Sources Needed: Scenic Decoration

edited May 25 in General
I'd like to convert my 20x30 garage into a graveyard set.  I'm hoping to extend the back quarter of the set with forced perspective.  Any suggestions on how I can achieve this?
I have some basic ideas as far as scale goes but I'm not a hundred percent sure on everything.  I was thinking I could build the set up ever so slightly in the last ten feet as if it's going up hill.  Then drop the scale every few feet until the farthest area is about half scale.  Am I headed in the right direction here or am I totally off?
Post edited by Thomas Thompson on

Comments

  • Crazy ClayerCrazy Clayer California
    edited May 14
    I don't mean to speak out of place because I haven't actually done it.....but I feel like I have a decent grasp of how it works. Please take what I say with a grain of salt.  Hopefully someone more experienced can give you a better answer.  

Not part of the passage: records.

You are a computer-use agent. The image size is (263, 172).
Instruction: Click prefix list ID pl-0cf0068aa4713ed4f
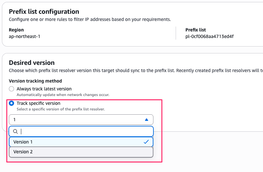tap(209, 36)
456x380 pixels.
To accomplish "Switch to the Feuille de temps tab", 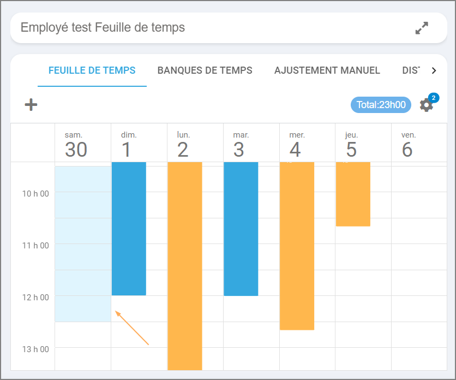I will [x=92, y=70].
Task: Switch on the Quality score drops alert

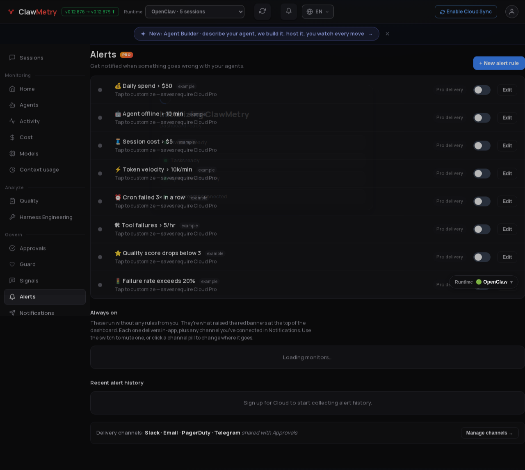Action: [x=482, y=257]
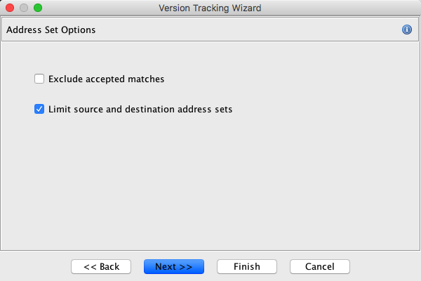The width and height of the screenshot is (421, 281).
Task: Go back with the << Back button
Action: coord(101,266)
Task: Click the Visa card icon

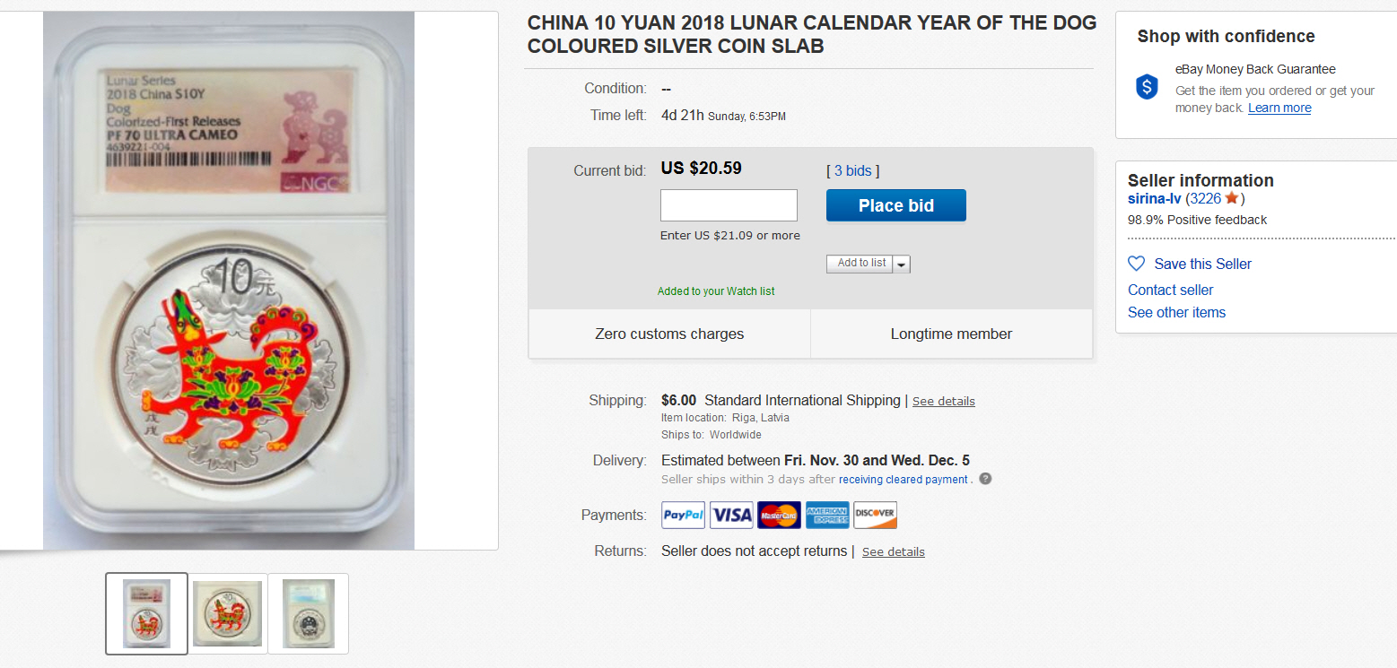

    A lot depends on what you are trying to do.  If it is being filmed, a lot would depend on if its a fixed or moving shot. Lets say you have the camera fixed in one shot and it works perfectly from that one angle.  When you start moving the shot it will likely fall apart because the objects in the background ARE close, so they will move too much relative to the foreground.  If you know exactly what moves your camera is making you can compensate somewhat by building the model by distorting it around a curve in relation to the camera. In LOTR they did the hobbit effects by having set pieces that moved with the camera.  There are some videos on youtube. I know this is pretty vague but hopefully this helps put you on the right track.  Maybe building at an angle will be good enough, jusy try it! Its going to be cool no matter what. Good luck.  


  • I appreciate your reply.  To help with some of the scenarios you mentioned I would be filming the set.  Mostly with a single character in a stationary position.  There would possibly be a slow dolly forward on the character but not much else.  Virtually everything would be shot front to back.
  • Chris EllerbyChris Ellerby Los Angeles Admin
    Hi Thomas,

    You are on the right track.

    What I would do is take a photo of your set from a fixed perspective, then (either on a computer or a printed version) draw perspective lines that match your foreground objects to a couple of vanishing points in the distance.  Using that you can sketch up your forced perspective design in 2D first, then you can mock up the 3d perspective in person.  Mocking it up with something simple like cardboard cutouts can help you get a sense of scale and distance. 

    /Chris
  • Thank you all for the answers so far.
    What are some sources for scenic decorations like moss, grass, and so on?  Other than raiding hobby lobby I'm not finding much.  I guess a lot could be found in nature itself.
  • Chris EllerbyChris Ellerby Los Angeles Admin
    Hobby and crafting stores are a good source for some materials.  A great deal can also be done with rigid insulation foam (the kind you find at a hardware store, often pink or blue) as it can be carved into forms/buildings/etc.

    For specific detail elements or materials you can also search online.